*PASSAGE FOR REVIEW*.
Segment Open
It is a new low for British “democracy” when those who seek to defend us against excessive surveillance are targeted by “anti-terrorist” powers (Greenwald’s partner detained at Heathrow, 18 August). The problem is not who “really” is a terror suspect; rather, that these powers permit detention and questioning of individuals without any defined threshold of suspicion or need to give a reason. It is the only power in British law that gives police carte blanche to go fishing for information about political or religious activities or – as in this case – journalistic sources, in a way that gives the victim no right to silence or legal support. In fact, as your coverage correctly points out, it is an arrestable offence to refuse to answer any question, however unreasonable.
The proposals in the antisocial behaviour, crime and policing bill, to reduce the nine hours to six and allow access to a solicitor only after search and questioning has taken place, fail to address the Big Brother quality of these powers. There also seem to be no safeguards against unreasonable seizure of phones, computers or other property. This outrageous incident underlines the need to amend the bill drastically before it becomes law.
• I have attended on several occasions to advise persons detained under schedules 7 and 8 of the Terrorism Act 2000. In my experience schedule 7 interviews are often conducted in a “no man’s land” where the airport authority can override police and deny a lawyer access to their client if the lawyer does not happen to be carrying their passport with them (even if the lawyer can satisfy the police as to their identity). The lawyer has to attend in person since it is an imprisonable offence for the lawyer even to generally advise not to answer questions: ie the lawyer has to decide on a question-by-question basis what to advise. Not many experienced lawyers are able to attend at such short notice. Police are not bound to wait for the lawyer and on the outward leg of a journey a person detained is likely to be more anxious about missing their flight than waiting for legal advice or the implications of a carelessly worded reply. The police can and do use these factors to ask irrelevant questions.
Name and address supplied
• While the detention of David Miranda is scandalous, it is certainly not the first time this “anti-terrorism” legislation has been used for intimidation and investigation of political dissent. I have been detained twice when re-entering the UK. The first time was in early 2008, when I returned from a holiday in Germany with my then boyfriend. We were detained by the Met’s anti-terrorism unit at St Pancras station. They questioned us about military bases, Nato and other related issues, as I was then working at War Resisters’ International and involved in the preparation of an anti-Nato action in Brussels (organised publicly, with nonviolence guidelines). The second time was in 2011, on my way back from an anti-Nato meeting in Brussels. I was detained together with a fellow campaigner at Holyhead, this time by Welsh anti-terrorism police. While the detention must have been scary for David Miranda, I hope his case raises awareness about the wide-ranging abuse of anti-terrorism powers by police.
Segment Closed
*DESCRIPTION OF THE TASK*.
In the letters on anti-terrorism detention powers, where was the writer of the final letter detained in 2011?

*MATERIAL PROVIDED*.
Segment Open
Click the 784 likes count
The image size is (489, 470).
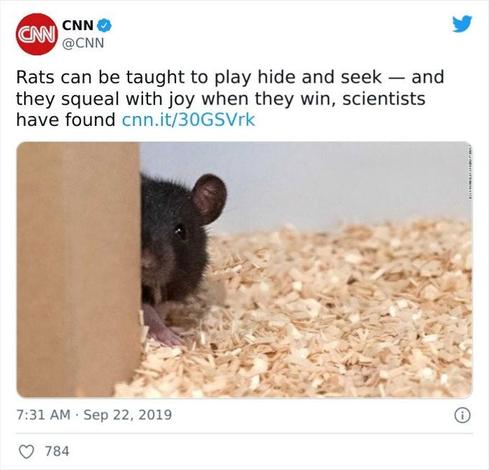point(57,451)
Segment Closed
*RESPONSE TO THIS EXERCISE*.
At Holyhead, by Welsh anti-terrorism police.